Sono sospese le sanzioni in materia di trasparenza e accesso civico, ma permangono gli obblighi di pubblicazione (con rilievo disciplinare)

ANAC, fasc. n. 2022-002317 /FG

Con la sentenza n. 6654 del 28 luglio 2022 il Consiglio di Stato , in merito all’attuale sospensione delle sanzioni di cui all’art. 46 e 47 del d.lgs. n. 33/2013 ha disposto come «[…]La norma di cui all’art. 1, comma 7, del D. L. n. 162/2019, … trova applicazione, quanto ai soggetti che si trovano nella posizione dell’odierno Appellato solo nella parte in cui afferma che nelle more del riordino della materia ‘non si applicano le misure di cui agli articoli 46 e 47 del medesimo decreto legislativo n. 33 del 2013’. L’esclusione, quindi, prevista come temporanea, è espressamente riferita (non agli obblighi ma solo) al regime sanzionatorio disciplinato dalle due richiamate norme recanti, rispettivamente, ‘Responsabilità derivante dalla violazione delle disposizioni in materia di obblighi di pubblicazione e di accesso civico’ e ‘Sanzioni per la violazione degli obblighi di trasparenza per casi specifici’.

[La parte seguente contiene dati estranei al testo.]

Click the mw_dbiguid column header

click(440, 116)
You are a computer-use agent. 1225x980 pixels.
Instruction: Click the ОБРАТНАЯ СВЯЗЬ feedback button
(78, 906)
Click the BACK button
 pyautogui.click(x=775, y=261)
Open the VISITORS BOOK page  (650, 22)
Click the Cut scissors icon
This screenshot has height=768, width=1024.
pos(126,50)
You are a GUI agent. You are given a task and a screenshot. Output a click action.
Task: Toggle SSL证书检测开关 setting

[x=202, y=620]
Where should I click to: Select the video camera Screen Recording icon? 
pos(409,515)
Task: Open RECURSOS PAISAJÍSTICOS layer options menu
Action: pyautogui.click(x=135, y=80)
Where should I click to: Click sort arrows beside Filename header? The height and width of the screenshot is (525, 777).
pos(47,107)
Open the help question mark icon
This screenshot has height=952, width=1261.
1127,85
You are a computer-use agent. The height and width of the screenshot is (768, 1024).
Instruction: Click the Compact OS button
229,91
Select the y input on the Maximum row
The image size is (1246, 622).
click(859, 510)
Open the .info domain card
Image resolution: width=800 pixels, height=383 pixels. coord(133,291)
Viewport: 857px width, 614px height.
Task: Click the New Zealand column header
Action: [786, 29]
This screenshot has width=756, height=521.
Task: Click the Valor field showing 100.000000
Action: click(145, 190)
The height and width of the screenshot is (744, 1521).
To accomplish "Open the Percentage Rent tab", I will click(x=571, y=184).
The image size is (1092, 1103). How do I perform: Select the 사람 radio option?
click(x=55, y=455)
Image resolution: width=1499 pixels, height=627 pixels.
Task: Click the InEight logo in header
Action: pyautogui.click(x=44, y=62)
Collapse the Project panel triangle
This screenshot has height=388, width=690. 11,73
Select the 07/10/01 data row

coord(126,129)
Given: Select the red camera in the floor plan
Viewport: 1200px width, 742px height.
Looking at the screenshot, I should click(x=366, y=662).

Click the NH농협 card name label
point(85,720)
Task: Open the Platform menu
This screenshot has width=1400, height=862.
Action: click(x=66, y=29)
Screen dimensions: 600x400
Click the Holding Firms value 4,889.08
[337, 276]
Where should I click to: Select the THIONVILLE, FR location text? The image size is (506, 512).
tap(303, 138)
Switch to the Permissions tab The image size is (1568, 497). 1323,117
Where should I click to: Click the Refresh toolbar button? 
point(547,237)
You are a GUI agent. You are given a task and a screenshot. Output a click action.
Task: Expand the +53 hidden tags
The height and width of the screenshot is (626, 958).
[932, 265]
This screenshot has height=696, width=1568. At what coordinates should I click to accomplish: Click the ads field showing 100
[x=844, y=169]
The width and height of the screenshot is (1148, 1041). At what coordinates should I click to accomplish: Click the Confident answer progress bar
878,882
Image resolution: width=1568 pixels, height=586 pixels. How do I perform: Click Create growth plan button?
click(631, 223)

Con la conseguenza che permane l’obbligo di pubblicazione dei dati ma che, per effetto della disposizione appena richiamata, tale obbligo non è attualmente provvisto di sanzione in caso di sua violazione. Chiarito questo aspetto si richiama, tuttavia, quanto disposto dall’art. 43 del medesimo decreto legislativo secondo cui «In relazione alla loro gravità, il responsabile segnala i casi di inadempimento o di adempimento parziale degli obblighi in materia di pubblicazione previsti dalla normativa vigente, all’ufficio di disciplina, ai fini dell’eventuale attivazione del procedimento disciplinare. Il responsabile segnala altresì gli inadempimenti al vertice politico dell’amministrazione, all’OIV ai fini dell’attivazione delle altre forme di responsabilità». Indipendentemente, pertanto, dalla sospensione delle sanzioni di cui all’art. 46 e in attesa di un intervento chiarificatore del legislatore, il RPCT potrà, in ogni caso, valutare di segnalare all’ufficio di disciplina e al vertice politico, per le valutazioni di rispettiva competenza, il parziale adempimento agli obblighi di pubblicazione da parte dei soggetti responsabili.